On the importance of the C(1)-OH and C(3)-OH functional groups of the long-chain base of ceramide for interlipid interaction and lateral segregation into ceramide-rich domains.

Ceramides are important intermediates in sphingolipid biosynthesis (and degradation) and are normally present in only small amounts in unstressed cells. However, following receptor-mediated activation of neutral sphingomyelinase, sphingomyelin can acutely give rise to substantial amounts of ceramides, which dramatically alter membrane properties. In this study, we have examined the role of ceramide's 1-OH and 3-OH functional groups for its membrane properties. We have specifically examined how oxidation of the 1-OH to COOH or COOMe in palmitoyl ceramide (PCer) or removal of either 1-OH or 3-OH (deoxy analogs) affected ceramide's interlipid interactions in fluid phosphatidylcholine bilayers. Measuring the time-resolved fluorescence emission of trans-parinaric acid, or its steady-state anisotropy, we have obtained information about the propensity of the ceramide analogs to form ceramide-rich domains and the thermostability of the formed domains. We observed that replacing the 1-OH with a COOH-group shifted the ceramide's gel phase onset concentration to slightly higher values in 1-palmitoyl-2-oleoyl-sn-3-glycero-3-phosphocholine (POPC) bilayers. Methylation of the COOH-function of the ceramide did not change the segregation tendency further. Complete removal of the 1-OH dramatically reduced the ability of 1-deoxy-PCer to form ceramide-rich ordered domains. However, removal of the 3-OH (in 3-deoxy-PCer) had only small effects on the lateral segregation of the ceramide analog.
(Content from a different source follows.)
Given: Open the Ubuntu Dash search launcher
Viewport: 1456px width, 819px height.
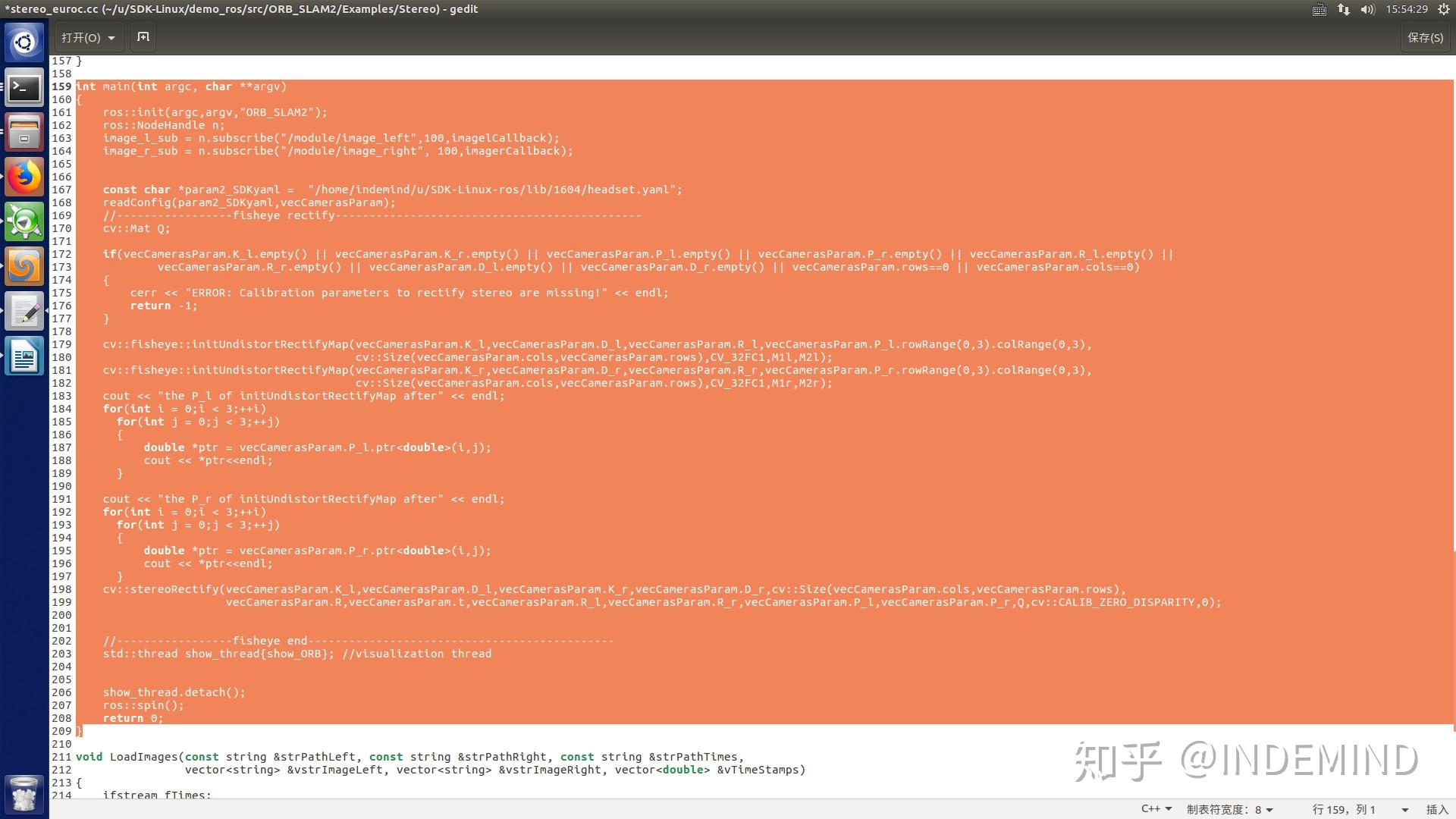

The thermostability of the ceramide-rich domains in POPC bilayers decreased in the following order: 1-OH > 1-COOH > 1-COOMe > 3-deoxy > 1-deoxy. We conclude that ceramide needs a hydrogen bonding competent functional group in the C1 position in order to be able to form laterally segregated ceramide-rich domains of high packing density in POPC bilayers. The presence or absence of the 3-OH was not functionally critical.